All right, all right.
Let’s get back on track. Book Two was hard. It nearly broke me a few times, but
I got through it. The lessons I learned were plentiful. I learned the
“official” job of writer. I learned how to write outside a vacuum, in a tsunami, with voices
weighing in, or criticizing, or praising. I learned how to write a middle book
of a trilogy (or so I think.)
In the process of writing it, everything I knew reshuffled and came back together in a new way. I made it through my ever night, and then it was morning. I could almost say mourning, too, because we’re
getting to…
Book Three. I came at
this book exhausted and scared of a repeat of Book Two, I’m not gonna lie. But
guess what? Writing INTO THE STILL BLUE has been a
blast. The lessons I learned through Book Two strengthened me. I can now
juggle the job of writer fairly well, and I’ve adjusted to writing outside the
vacuum. Or rather, I’ve learned to try to recreate that vacuum when I write.
I plotted this book. I
let myself deviate from the plot. I knew when to ask for help and when not to.
And final books in series? Lots of fun. I hope you all get to write one
someday. It’s like the downhill side of a rollercoaster. Not to say it was
easy. I have yet to write an “easy” book. But fun? Yes. And sad, which is the mourning part. This ride has been epic, and I'm nearing the end. It's a bittersweet feeling, writing the final words of characters I've spent four years with, and loved.
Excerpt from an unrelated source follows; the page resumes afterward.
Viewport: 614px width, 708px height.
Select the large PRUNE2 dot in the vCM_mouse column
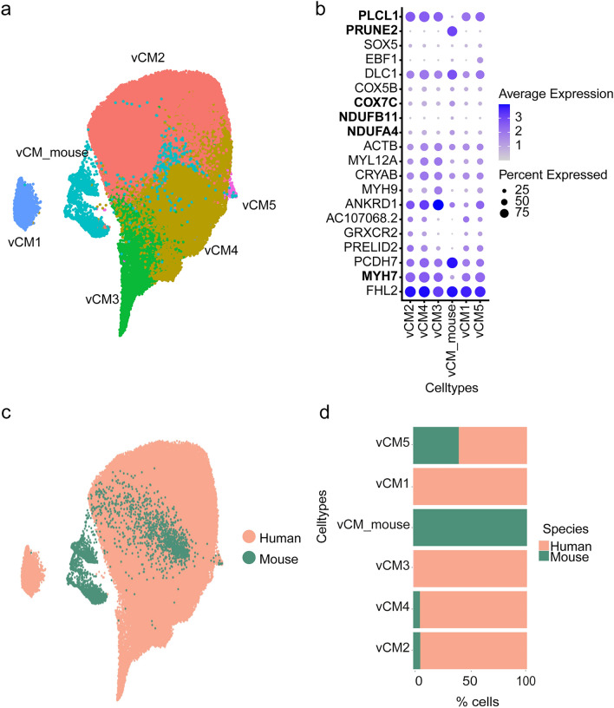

Perhaps another reason I enjoyed Book Three was my newfound confidence in being a writer. As I
wrote INTO THE STILL BLUE, I had two books and a novella out in the world
already. “I wrote a book” became “I write books.” For me, it’s an important
distinction. I love writing books. I
want to write many more. With each one I draft, I might flounder and fumble,
but somehow they keep getting written. I see them on my bookshelf, sometimes in
bookstores, and it makes me proud. The act of having written books has become
self-perpetuating. I want to make more. I want to explore new characters and
storylines. I want to suffer through more middle acts and chapter endings and
transitions, and somehow, eventually, after floating in freezing cold water for
an ever night with shrapnel in my heart, figure
it out.
If you read this and
were hoping for some tricks of the trade, I hope my message of
each-book-keeps-surprising-me and you-can’t-predict-how-its-going-to-go might
be a little discouraging. I hope it isn’t. This profession is an uncertain path. But if you walk it with passion, with an open
mind and an eager, shrapnelly heart, you will get there. You will learn from each book. The process is as much about you, the writer, as it is about your work.
So, go. Walk the writer's path, and be fearless. You will figure it out.